It does if you want to fundamentally change America...what better way than by war. It leaves the elites with everything (because they have bunkers) while we slowly melt and vomit our way to death.

----------


## Kodiak

Still makes no sense to me that they prefer to live in a cave, while the rest of the world burns.  Either way, it's some scary shit to think about.

----------

Montana (11-26-2015)

----------


## Coolwalker

> Still makes no sense to me that they prefer to live in a cave, while the rest of the world burns.  Either way, it's some scary shit to think about.


It's why God allowed man to invent bourbon @Kodiak !

----------

Kodiak (11-25-2015)

----------


## Kodiak

lol, or at least Bud Light in my case.   :Cheers:

----------

Coolwalker (11-25-2015)

----------


## michaelr

> Pardon my ignorance, but it just makes absolutely no sense to incite a war after gutting our military of funding and it's best high ranking officers.  Then replace them with gays and women.  Maybe you understand this guy better than I do.


He has nukes, and his ilk's worse and scary comment is ''what good are nukes if we can't use them''.

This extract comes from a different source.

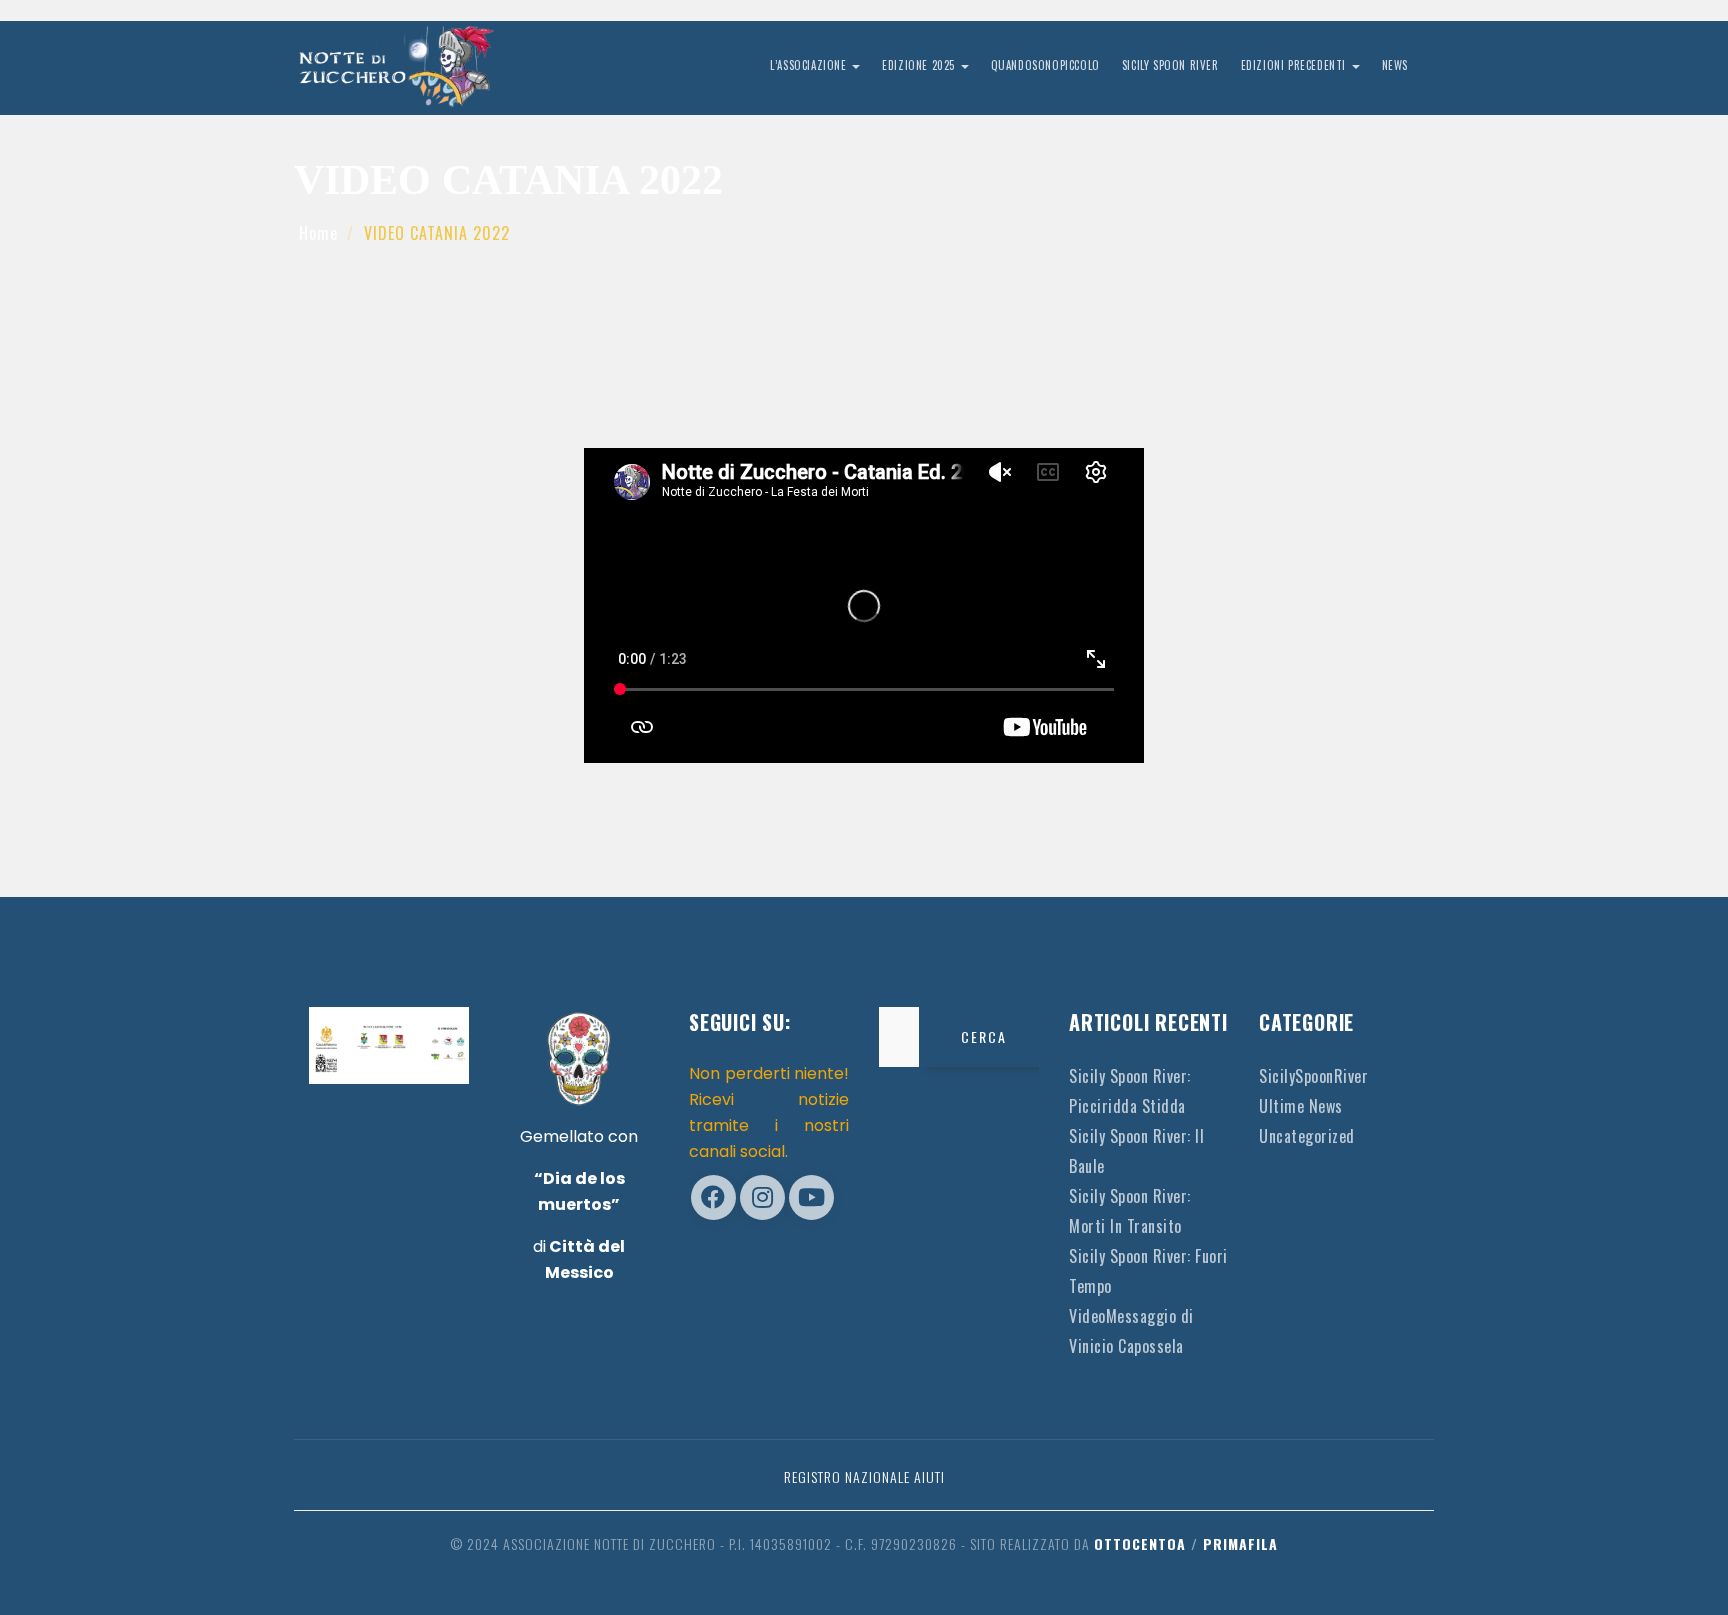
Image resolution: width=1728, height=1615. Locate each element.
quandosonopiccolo (1045, 65)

Obama's plans includes and economic and monetary reset. He needs a major war for that.

----------


## Jehoshaphat

Don't worry obamo will save the day.  Remember he told us that the only thing to worry about was global warming, ahhhh or is that climate change, well something like that.  He wouldn't lie to us...would he?

----------


## Roadmaster

> He has nukes, and his ilk's worse and scary comment is ''what good are nukes if we can't use them''.
> 
> Obama's plans includes and economic and monetary reset. He needs a major war for that.


 When we hear New World order, we are not thinking like what the Bible said or understand what it is when Obama, Bush, Hillary ect mean when they say it. To them it's a good thing. It means one country over all. One only superpower. Right now America pretty much rules over all but we are not the only superpower or threat. You have to understand because this sits on many waters, and the goal. We are the only country that has many bases in other countries. Put the pieces together.

----------


## michaelr

> When we hear New World order, we are not thinking like what the Bible said or understand what it is when Obama, Bush, Hillary ect mean when they say it. To them it's a good thing. It means one country over all. One only superpower. Right now America pretty much rules over all but we are not the only superpower or threat. You have to understand because this sits on many waters, and the goal. We are the only country that has many bases in other countries. Put the pieces together.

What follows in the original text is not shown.